(Stored data entries)
########################################
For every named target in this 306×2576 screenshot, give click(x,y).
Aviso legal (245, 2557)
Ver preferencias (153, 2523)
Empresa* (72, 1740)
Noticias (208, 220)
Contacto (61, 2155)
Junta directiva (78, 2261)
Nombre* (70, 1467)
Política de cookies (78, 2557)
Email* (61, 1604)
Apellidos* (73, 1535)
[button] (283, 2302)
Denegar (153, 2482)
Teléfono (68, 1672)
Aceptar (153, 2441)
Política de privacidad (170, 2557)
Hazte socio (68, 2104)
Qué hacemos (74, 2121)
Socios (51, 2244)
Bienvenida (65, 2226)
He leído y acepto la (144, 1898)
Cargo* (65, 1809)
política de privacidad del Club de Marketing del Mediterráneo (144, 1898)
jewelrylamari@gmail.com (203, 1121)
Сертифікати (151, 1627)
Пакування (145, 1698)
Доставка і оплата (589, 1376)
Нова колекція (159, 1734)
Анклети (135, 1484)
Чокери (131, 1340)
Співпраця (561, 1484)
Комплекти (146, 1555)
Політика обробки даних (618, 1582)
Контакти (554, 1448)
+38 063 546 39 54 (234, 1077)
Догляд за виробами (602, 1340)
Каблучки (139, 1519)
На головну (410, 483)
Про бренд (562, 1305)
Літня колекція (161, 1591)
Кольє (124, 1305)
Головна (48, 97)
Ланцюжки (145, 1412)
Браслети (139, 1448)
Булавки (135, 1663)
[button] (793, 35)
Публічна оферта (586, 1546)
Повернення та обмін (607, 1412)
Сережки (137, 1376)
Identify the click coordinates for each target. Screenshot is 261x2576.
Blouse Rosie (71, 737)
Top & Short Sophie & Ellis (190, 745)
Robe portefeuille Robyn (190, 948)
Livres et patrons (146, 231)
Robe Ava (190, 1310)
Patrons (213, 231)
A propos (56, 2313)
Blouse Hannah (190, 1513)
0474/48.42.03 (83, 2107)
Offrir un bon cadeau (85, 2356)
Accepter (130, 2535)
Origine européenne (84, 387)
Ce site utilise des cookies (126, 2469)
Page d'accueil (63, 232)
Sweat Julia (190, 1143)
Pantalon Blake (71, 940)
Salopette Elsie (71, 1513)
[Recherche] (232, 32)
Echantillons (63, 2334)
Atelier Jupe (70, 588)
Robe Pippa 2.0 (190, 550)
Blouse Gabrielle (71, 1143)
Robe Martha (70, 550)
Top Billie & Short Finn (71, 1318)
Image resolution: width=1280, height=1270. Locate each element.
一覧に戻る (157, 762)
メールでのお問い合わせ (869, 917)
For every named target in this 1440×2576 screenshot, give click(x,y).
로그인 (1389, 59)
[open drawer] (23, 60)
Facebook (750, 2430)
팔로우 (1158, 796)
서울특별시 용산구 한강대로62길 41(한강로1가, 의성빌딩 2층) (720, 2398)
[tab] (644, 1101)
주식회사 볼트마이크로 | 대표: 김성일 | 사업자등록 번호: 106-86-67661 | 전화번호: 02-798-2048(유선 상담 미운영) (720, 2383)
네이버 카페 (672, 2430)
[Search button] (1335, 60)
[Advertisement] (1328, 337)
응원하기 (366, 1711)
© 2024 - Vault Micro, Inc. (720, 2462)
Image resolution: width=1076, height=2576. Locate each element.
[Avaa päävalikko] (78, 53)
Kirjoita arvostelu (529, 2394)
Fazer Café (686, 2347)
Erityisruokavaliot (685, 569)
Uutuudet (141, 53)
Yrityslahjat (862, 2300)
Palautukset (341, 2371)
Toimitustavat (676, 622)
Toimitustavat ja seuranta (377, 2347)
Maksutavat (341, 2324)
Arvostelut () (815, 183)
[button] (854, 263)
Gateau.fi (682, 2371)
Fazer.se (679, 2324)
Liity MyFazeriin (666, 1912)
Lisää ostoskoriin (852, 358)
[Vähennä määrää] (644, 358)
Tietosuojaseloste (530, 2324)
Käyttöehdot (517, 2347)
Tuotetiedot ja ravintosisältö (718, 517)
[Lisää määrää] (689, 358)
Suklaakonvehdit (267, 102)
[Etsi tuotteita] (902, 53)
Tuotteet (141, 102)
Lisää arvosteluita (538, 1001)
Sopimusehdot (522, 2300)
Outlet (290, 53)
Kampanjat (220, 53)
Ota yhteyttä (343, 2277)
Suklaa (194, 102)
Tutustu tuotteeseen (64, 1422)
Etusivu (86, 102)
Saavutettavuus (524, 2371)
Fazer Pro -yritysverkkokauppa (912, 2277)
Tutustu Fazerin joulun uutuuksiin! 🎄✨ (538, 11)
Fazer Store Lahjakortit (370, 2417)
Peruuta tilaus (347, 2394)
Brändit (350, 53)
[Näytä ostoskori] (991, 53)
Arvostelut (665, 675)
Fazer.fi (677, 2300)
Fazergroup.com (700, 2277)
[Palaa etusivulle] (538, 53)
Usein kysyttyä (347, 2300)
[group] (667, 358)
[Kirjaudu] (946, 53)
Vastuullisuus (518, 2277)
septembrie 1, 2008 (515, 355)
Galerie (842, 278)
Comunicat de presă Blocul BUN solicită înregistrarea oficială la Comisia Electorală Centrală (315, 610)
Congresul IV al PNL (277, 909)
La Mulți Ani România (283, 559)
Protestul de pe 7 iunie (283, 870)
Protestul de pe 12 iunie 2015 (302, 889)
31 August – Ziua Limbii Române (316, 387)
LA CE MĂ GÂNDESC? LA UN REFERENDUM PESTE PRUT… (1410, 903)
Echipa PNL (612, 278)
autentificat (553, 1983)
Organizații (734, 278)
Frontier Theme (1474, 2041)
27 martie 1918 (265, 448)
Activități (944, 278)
########################################
● **Problem to solve**:
Print the records above once again, exactly as written.

● **Result of this exercise**:
For every named target in this 306×2576 screenshot, give click(x,y).
Aviso legal (245, 2557)
Ver preferencias (153, 2523)
Empresa* (72, 1740)
Noticias (208, 220)
Contacto (61, 2155)
Junta directiva (78, 2261)
Nombre* (70, 1467)
Política de cookies (78, 2557)
Email* (61, 1604)
Apellidos* (73, 1535)
[button] (283, 2302)
Denegar (153, 2482)
Teléfono (68, 1672)
Aceptar (153, 2441)
Política de privacidad (170, 2557)
Hazte socio (68, 2104)
Qué hacemos (74, 2121)
Socios (51, 2244)
Bienvenida (65, 2226)
He leído y acepto la (144, 1898)
Cargo* (65, 1809)
política de privacidad del Club de Marketing del Mediterráneo (144, 1898)
jewelrylamari@gmail.com (203, 1121)
Сертифікати (151, 1627)
Пакування (145, 1698)
Доставка і оплата (589, 1376)
Нова колекція (159, 1734)
Анклети (135, 1484)
Чокери (131, 1340)
Співпраця (561, 1484)
Комплекти (146, 1555)
Політика обробки даних (618, 1582)
Контакти (554, 1448)
+38 063 546 39 54 (234, 1077)
Догляд за виробами (602, 1340)
Каблучки (139, 1519)
На головну (410, 483)
Про бренд (562, 1305)
Літня колекція (161, 1591)
Кольє (124, 1305)
Головна (48, 97)
Ланцюжки (145, 1412)
Браслети (139, 1448)
Булавки (135, 1663)
[button] (793, 35)
Публічна оферта (586, 1546)
Повернення та обмін (607, 1412)
Сережки (137, 1376)
Identify the click coordinates for each target. Screenshot is 261x2576.
Blouse Rosie (71, 737)
Top & Short Sophie & Ellis (190, 745)
Robe portefeuille Robyn (190, 948)
Livres et patrons (146, 231)
Robe Ava (190, 1310)
Patrons (213, 231)
A propos (56, 2313)
Blouse Hannah (190, 1513)
0474/48.42.03 (83, 2107)
Offrir un bon cadeau (85, 2356)
Accepter (130, 2535)
Origine européenne (84, 387)
Ce site utilise des cookies (126, 2469)
Page d'accueil (63, 232)
Sweat Julia (190, 1143)
Pantalon Blake (71, 940)
Salopette Elsie (71, 1513)
[Recherche] (232, 32)
Echantillons (63, 2334)
Atelier Jupe (70, 588)
Robe Pippa 2.0 (190, 550)
Blouse Gabrielle (71, 1143)
Robe Martha (70, 550)
Top Billie & Short Finn (71, 1318)
Image resolution: width=1280, height=1270. Locate each element.
一覧に戻る (157, 762)
メールでのお問い合わせ (869, 917)
For every named target in this 1440×2576 screenshot, give click(x,y).
로그인 (1389, 59)
[open drawer] (23, 60)
Facebook (750, 2430)
팔로우 (1158, 796)
서울특별시 용산구 한강대로62길 41(한강로1가, 의성빌딩 2층) (720, 2398)
[tab] (644, 1101)
주식회사 볼트마이크로 | 대표: 김성일 | 사업자등록 번호: 106-86-67661 | 전화번호: 02-798-2048(유선 상담 미운영) (720, 2383)
네이버 카페 (672, 2430)
[Search button] (1335, 60)
[Advertisement] (1328, 337)
응원하기 (366, 1711)
© 2024 - Vault Micro, Inc. (720, 2462)
Image resolution: width=1076, height=2576. Locate each element.
[Avaa päävalikko] (78, 53)
Kirjoita arvostelu (529, 2394)
Fazer Café (686, 2347)
Erityisruokavaliot (685, 569)
Uutuudet (141, 53)
Yrityslahjat (862, 2300)
Palautukset (341, 2371)
Toimitustavat (676, 622)
Toimitustavat ja seuranta (377, 2347)
Maksutavat (341, 2324)
Arvostelut () (815, 183)
[button] (854, 263)
Gateau.fi (682, 2371)
Fazer.se (679, 2324)
Liity MyFazeriin (666, 1912)
Lisää ostoskoriin (852, 358)
[Vähennä määrää] (644, 358)
Tietosuojaseloste (530, 2324)
Käyttöehdot (517, 2347)
Tuotetiedot ja ravintosisältö (718, 517)
[Lisää määrää] (689, 358)
Suklaakonvehdit (267, 102)
[Etsi tuotteita] (902, 53)
Tuotteet (141, 102)
Lisää arvosteluita (538, 1001)
Sopimusehdot (522, 2300)
Outlet (290, 53)
Kampanjat (220, 53)
Ota yhteyttä (343, 2277)
Suklaa (194, 102)
Tutustu tuotteeseen (64, 1422)
Etusivu (86, 102)
Saavutettavuus (524, 2371)
Fazer Pro -yritysverkkokauppa (912, 2277)
Tutustu Fazerin joulun uutuuksiin! 🎄✨ (538, 11)
Fazer Store Lahjakortit (370, 2417)
Peruuta tilaus (347, 2394)
Brändit (350, 53)
[Näytä ostoskori] (991, 53)
Arvostelut (665, 675)
Fazer.fi (677, 2300)
Fazergroup.com (700, 2277)
[Palaa etusivulle] (538, 53)
Usein kysyttyä (347, 2300)
[group] (667, 358)
[Kirjaudu] (946, 53)
Vastuullisuus (518, 2277)
septembrie 1, 2008 (515, 355)
Galerie (842, 278)
Comunicat de presă Blocul BUN solicită înregistrarea oficială la Comisia Electorală Centrală (315, 610)
Congresul IV al PNL (277, 909)
La Mulți Ani România (283, 559)
Protestul de pe 7 iunie (283, 870)
Protestul de pe 12 iunie 2015 (302, 889)
31 August – Ziua Limbii Române (316, 387)
LA CE MĂ GÂNDESC? LA UN REFERENDUM PESTE PRUT… (1410, 903)
Echipa PNL (612, 278)
autentificat (553, 1983)
Organizații (734, 278)
Frontier Theme (1474, 2041)
27 martie 1918 (265, 448)
Activități (944, 278)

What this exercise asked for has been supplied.